Coverage for People Under 21

Young people enrolled in Medicaid have especially broad coverage through a benefit called Early and Periodic Screening, Diagnostic, and Treatment (EPSDT). This benefit requires states to provide any medically necessary service to correct or treat a health condition discovered during a screening, even if that service isn’t normally covered in the state’s Medicaid plan for adults. For a teenager or young adult diagnosed with a substance use disorder, this means the state must cover whatever treatment is medically necessary, including services it might not offer to older enrollees. EPSDT is one of the strongest coverage guarantees in the Medicaid program.

Why Coverage Varies by State

Medicaid is a joint federal-state program, and each state has significant flexibility in designing its benefits package. While federal law sets the floor (medications for opioid use disorder, parity requirements, EPSDT for kids), states decide whether to go further. Some states cover a full continuum of care, from crisis stabilization to long-term recovery support services. Others offer a narrower set of benefits or impose more restrictive authorization requirements.

States that expanded Medicaid under the ACA generally provide broader substance abuse benefits because expansion populations must receive essential health benefits, including substance use treatment. In states that did not expand Medicaid, eligibility is more limited, meaning many low-income adults without children may not qualify for Medicaid at all, regardless of what services the program covers.

What You’ll Pay Out of Pocket

Medicaid has strict limits on what enrollees pay. Federal rules cap total premiums and cost-sharing at 5% of a family’s income. For most Medicaid enrollees, copayments for substance abuse services are nominal, often a few dollars per visit. Many enrollees, particularly those with very low incomes, pregnant individuals, and children, pay nothing at all. Cost should rarely be a barrier to accessing covered substance abuse services through Medicaid.

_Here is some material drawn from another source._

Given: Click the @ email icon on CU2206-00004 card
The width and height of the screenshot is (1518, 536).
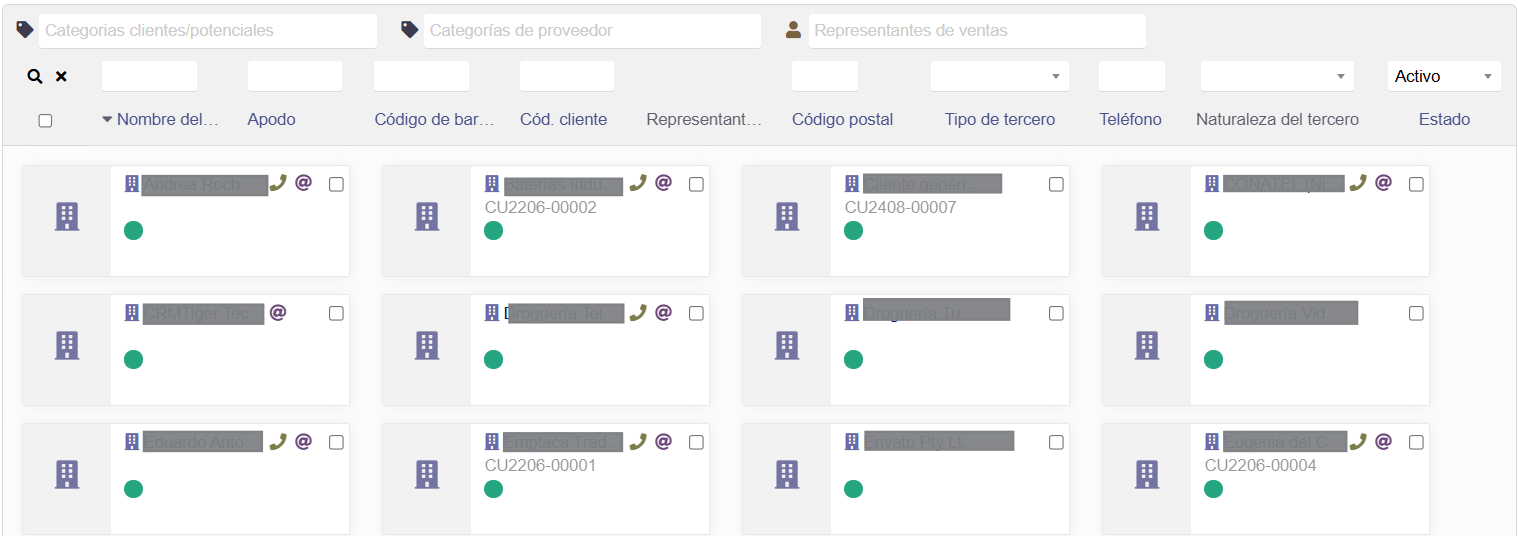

How to Find a Provider That Accepts Medicaid

SAMHSA operates FindTreatment.gov, a free, confidential directory where you can search for substance abuse treatment facilities by location and filter for those that accept Medicaid. You can also call your state Medicaid office or the number on the back of your Medicaid card to request a list of in-network providers. Many states maintain their own online provider directories as well. When contacting a treatment facility, confirm directly that they accept your specific Medicaid plan, since some states use managed care organizations that maintain their own provider networks.